**EXERCISE OBJECTIVE:**
Reproduce verbatim the stretch of the records from the line containing "on author-name: 关晓彤_晓晓...." through the line containing "Looking at the image, I should click on (1847, 113).", omitting the pictures.

**RECORDS:**
________

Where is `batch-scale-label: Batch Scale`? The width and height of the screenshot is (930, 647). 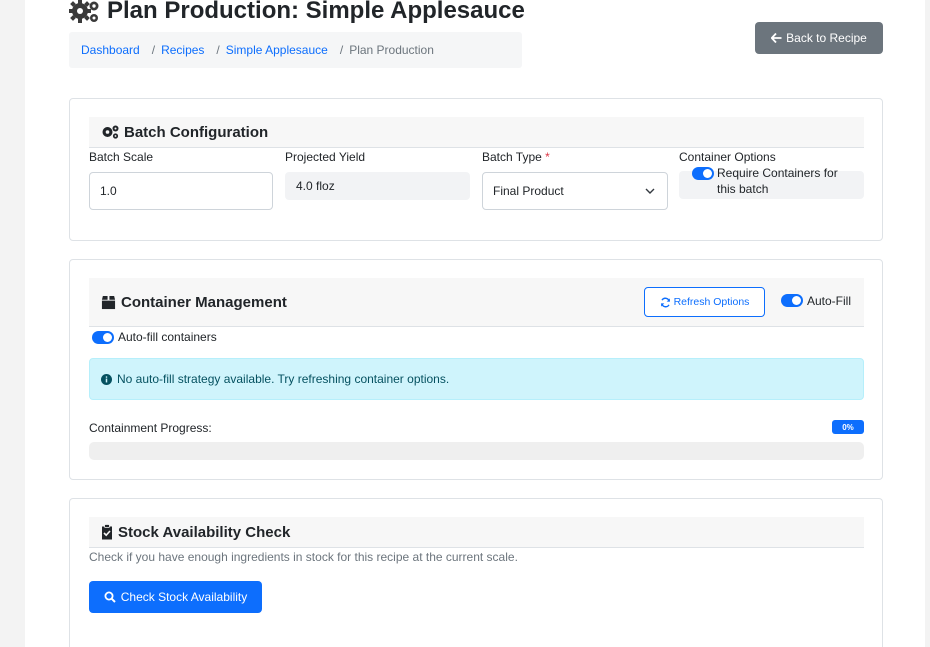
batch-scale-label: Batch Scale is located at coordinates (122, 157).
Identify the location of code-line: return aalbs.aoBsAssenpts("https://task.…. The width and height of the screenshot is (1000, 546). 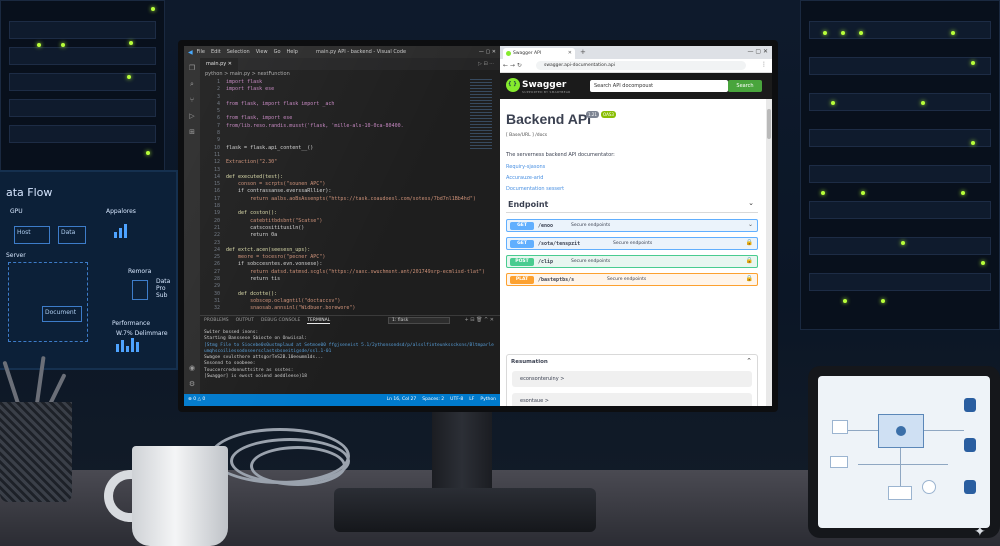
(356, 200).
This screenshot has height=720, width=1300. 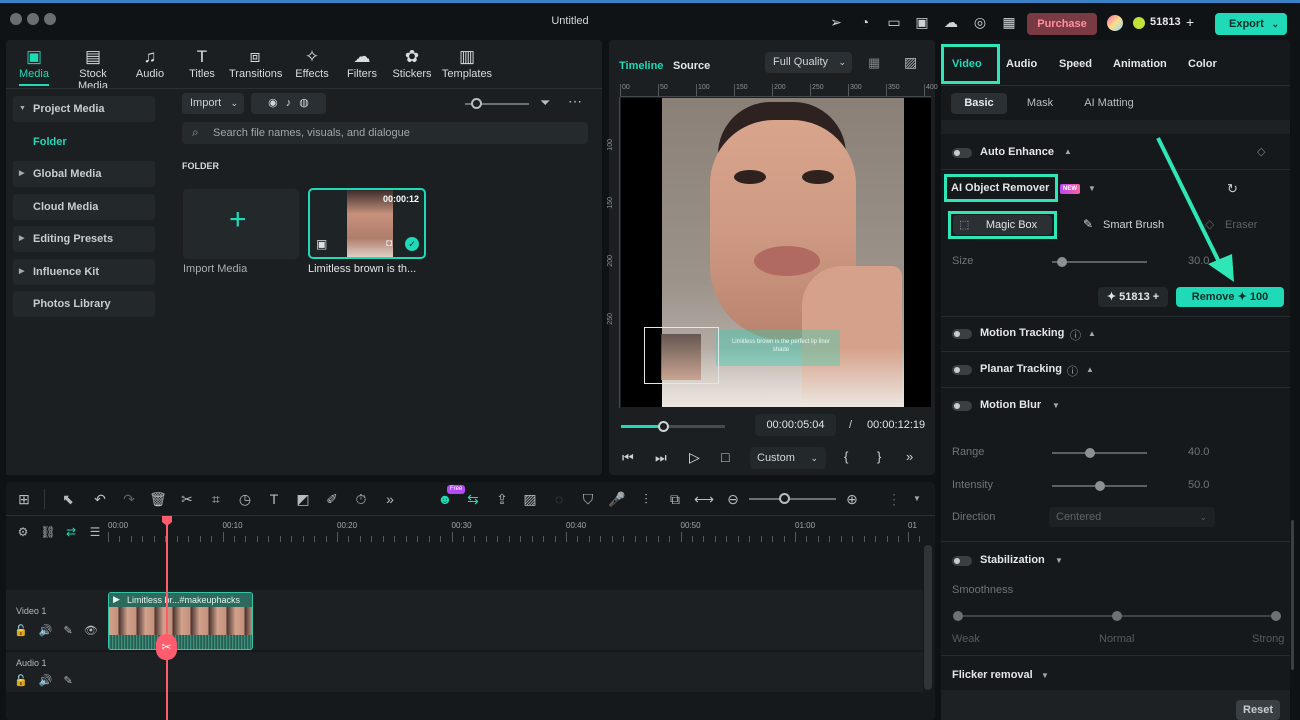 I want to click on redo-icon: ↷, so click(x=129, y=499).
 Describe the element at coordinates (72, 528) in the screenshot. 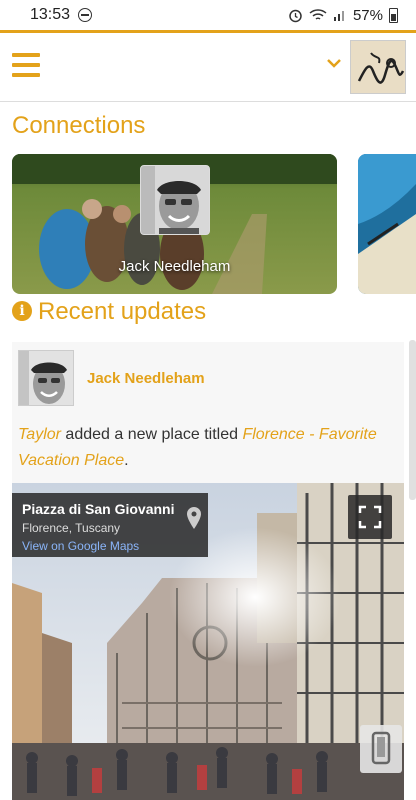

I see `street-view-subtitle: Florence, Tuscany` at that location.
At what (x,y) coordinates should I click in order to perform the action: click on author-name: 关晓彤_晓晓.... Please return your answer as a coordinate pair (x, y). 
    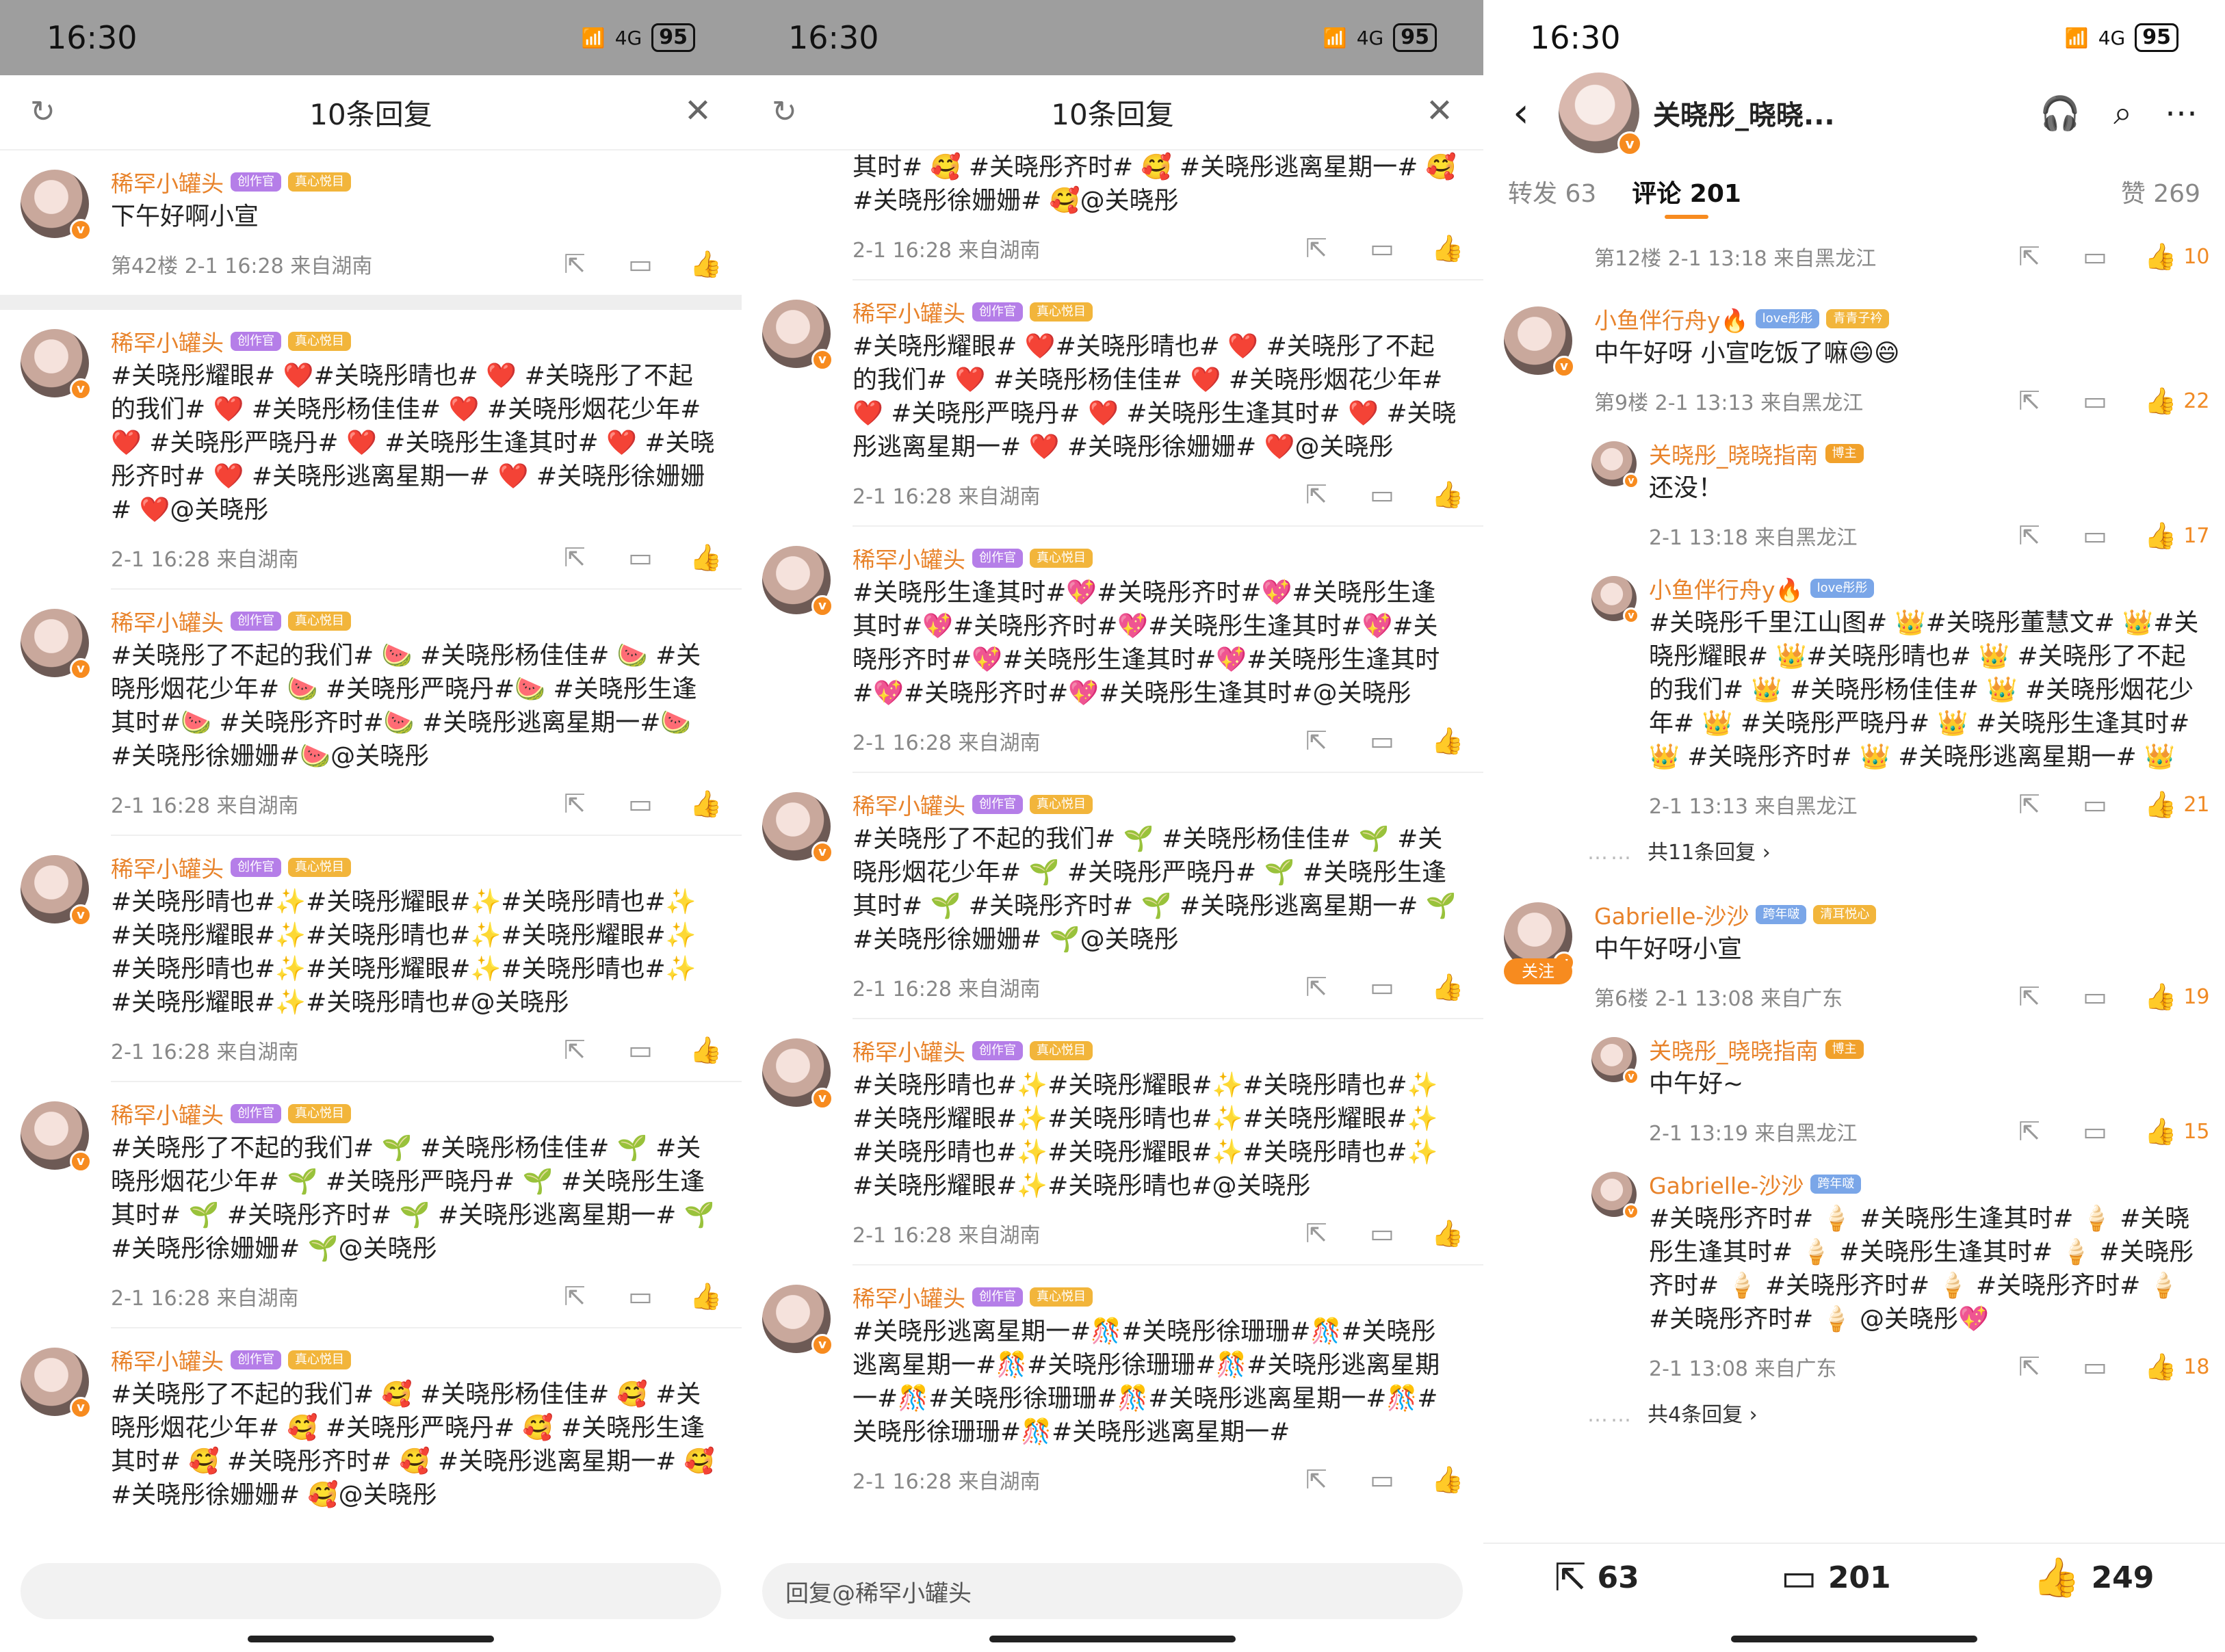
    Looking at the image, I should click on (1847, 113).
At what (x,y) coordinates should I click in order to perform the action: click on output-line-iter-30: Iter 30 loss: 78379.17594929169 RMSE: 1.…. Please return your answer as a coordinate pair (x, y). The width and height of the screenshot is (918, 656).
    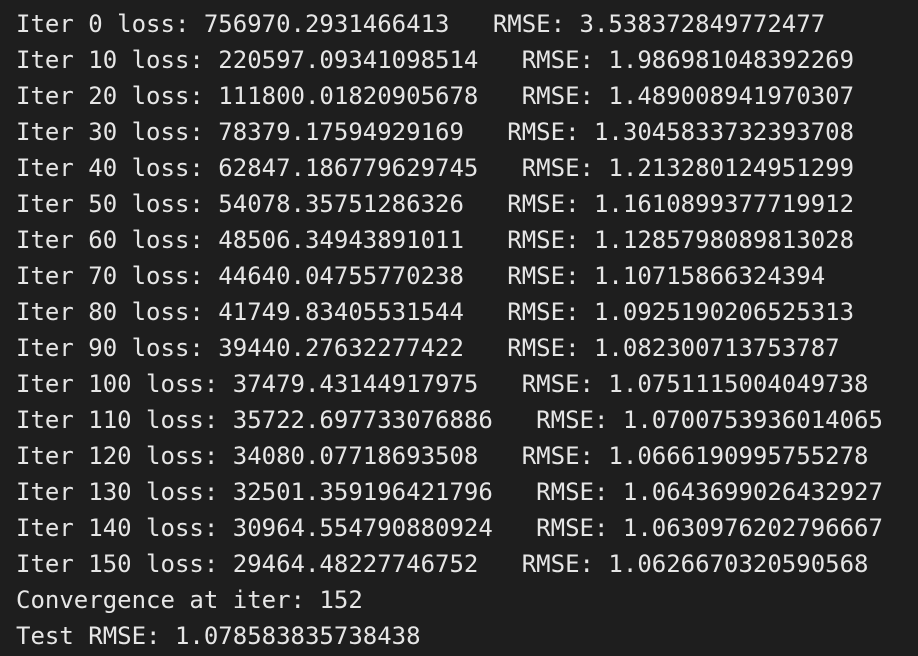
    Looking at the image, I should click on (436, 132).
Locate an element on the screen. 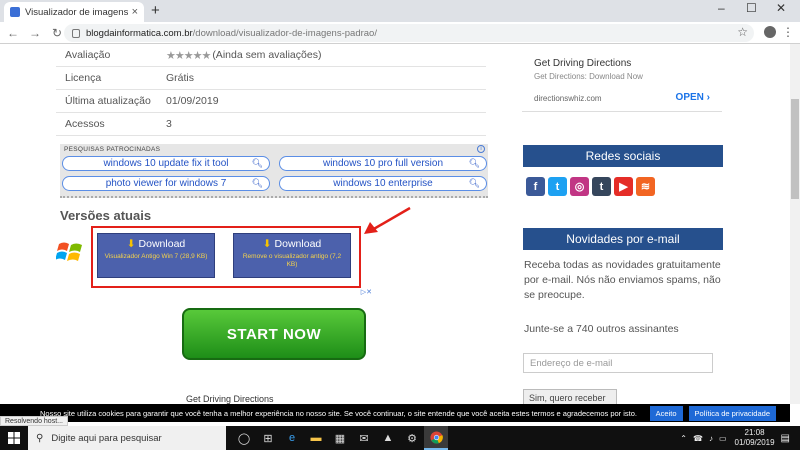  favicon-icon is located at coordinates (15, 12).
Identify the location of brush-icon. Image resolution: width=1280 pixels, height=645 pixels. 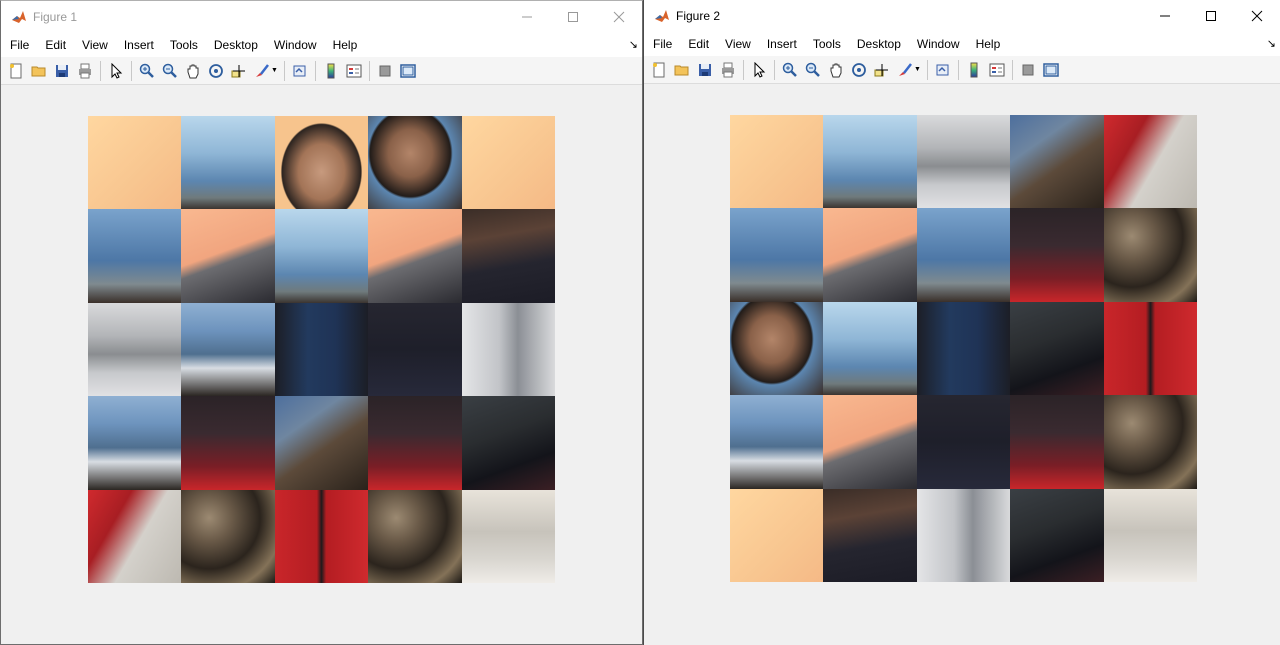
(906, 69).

________

**ANSWER TO THIS PROBLEM:**
At what (x,y) coordinates should I click in order to perform the action: click on author-name: 关晓彤_晓晓.... Please return your answer as a coordinate pair (x, y). 
    Looking at the image, I should click on (1847, 113).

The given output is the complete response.